Striking a Tea Party Balance
Jonathan Rauch’s article alleging that the Tea Party will tend to have a marginalizing effect on the GOP, and that small-government politics are likely to be favored, strikes me as partially accurate, but overly alarmist. For one thing, I take issue with its assumption that voter categories are static (especially the fact that it writes off Millennial voters as irrevocably liberal, even though the gap in party ID is narrowing according to Pew). Moreover, I think the worry that conservatives are marginalizing the GOP is scarcely new, especially with regards libertarianism, which has often been seen as an electorally weak ideology. On this note, I think my fellow contributor Austin Bramwell makes a good point that believing a particular iteration of the government to not be functional is not the same thing as believing the concept of government itself to be nonfunctional.

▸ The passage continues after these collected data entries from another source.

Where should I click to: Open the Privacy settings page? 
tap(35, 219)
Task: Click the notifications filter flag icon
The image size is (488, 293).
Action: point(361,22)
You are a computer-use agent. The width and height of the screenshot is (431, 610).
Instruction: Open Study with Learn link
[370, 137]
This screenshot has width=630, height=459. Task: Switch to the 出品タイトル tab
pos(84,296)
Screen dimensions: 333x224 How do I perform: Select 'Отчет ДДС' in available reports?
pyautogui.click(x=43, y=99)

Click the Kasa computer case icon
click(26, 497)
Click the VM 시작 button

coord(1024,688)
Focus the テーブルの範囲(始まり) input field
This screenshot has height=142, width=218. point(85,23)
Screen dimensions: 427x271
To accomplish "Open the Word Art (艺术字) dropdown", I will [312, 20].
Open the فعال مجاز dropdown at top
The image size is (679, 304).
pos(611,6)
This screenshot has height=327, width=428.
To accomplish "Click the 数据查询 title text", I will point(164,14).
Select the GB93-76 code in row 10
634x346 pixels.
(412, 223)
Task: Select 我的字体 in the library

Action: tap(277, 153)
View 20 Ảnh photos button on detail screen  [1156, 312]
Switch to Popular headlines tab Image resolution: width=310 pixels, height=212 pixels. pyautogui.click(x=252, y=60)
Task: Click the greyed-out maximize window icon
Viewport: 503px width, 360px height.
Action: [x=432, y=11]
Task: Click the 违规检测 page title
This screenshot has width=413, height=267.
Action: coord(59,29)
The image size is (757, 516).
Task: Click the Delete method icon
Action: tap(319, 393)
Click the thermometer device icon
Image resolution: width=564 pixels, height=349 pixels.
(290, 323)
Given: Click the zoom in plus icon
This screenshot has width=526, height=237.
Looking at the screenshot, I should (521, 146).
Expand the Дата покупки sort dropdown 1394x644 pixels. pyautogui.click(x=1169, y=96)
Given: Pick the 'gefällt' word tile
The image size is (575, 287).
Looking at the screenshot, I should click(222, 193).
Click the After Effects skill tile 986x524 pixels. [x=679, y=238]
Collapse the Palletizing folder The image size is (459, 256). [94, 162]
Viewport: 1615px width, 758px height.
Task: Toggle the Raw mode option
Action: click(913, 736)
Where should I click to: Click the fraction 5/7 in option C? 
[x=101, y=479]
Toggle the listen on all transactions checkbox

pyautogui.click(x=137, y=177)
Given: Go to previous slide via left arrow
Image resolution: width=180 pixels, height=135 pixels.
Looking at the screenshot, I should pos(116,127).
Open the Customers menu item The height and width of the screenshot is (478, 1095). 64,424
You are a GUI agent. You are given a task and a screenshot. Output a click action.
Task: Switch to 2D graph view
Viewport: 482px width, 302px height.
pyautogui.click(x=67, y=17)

However, we have to be very careful with this subject, since it’s not clear that either increased moderation of the GOP’s message or increased conservative messaging is necessarily what the voters want. The article points out that Republicans have been declining in market share since ’03, with one of its lowest points (graphically) being in ’08. Interesting that this decline coincides precisely with Bush’s second term, which, while it’s often tarred for being too “extreme,” was scarcely a time of fiscal conservatism. Indeed, according to Vice President Cheney, Bush wasn’t extreme enough during that time. Either way, not all GOP “extremism” is created equal.
Moreover, the article notes that while Republican-leaning independents have swung drastically to the Right on economic issues, their positions on social issues have remained basically unchanged. This may explain the success of figures like Scott Brown, who ran as basically a pro-choice extreme fiscal conservative. This combination might be incoherent in theory, but in practice, it seems to be doing fairly well. Moreover, it might blunt the advantages Democrats enjoy with some socially liberal but economically disappointed voters. I’m thinking especially of the “liberal” Republicans who are willing to forgive Ron Paul for his (copious) excesses.
Does this mean we should go Paulite? Absolutely not. Just because voters are favoring libertarian policies doesn’t mean they’re willing to go all the way with praxeology, public choice, isolation and open borders (and if that last pair of concepts seems contradictory to you, join the club). However, it may be that voters are more willing to trust a government that acknowledges its limits (or that it has any), and that does not strike me as a message designed for extremists.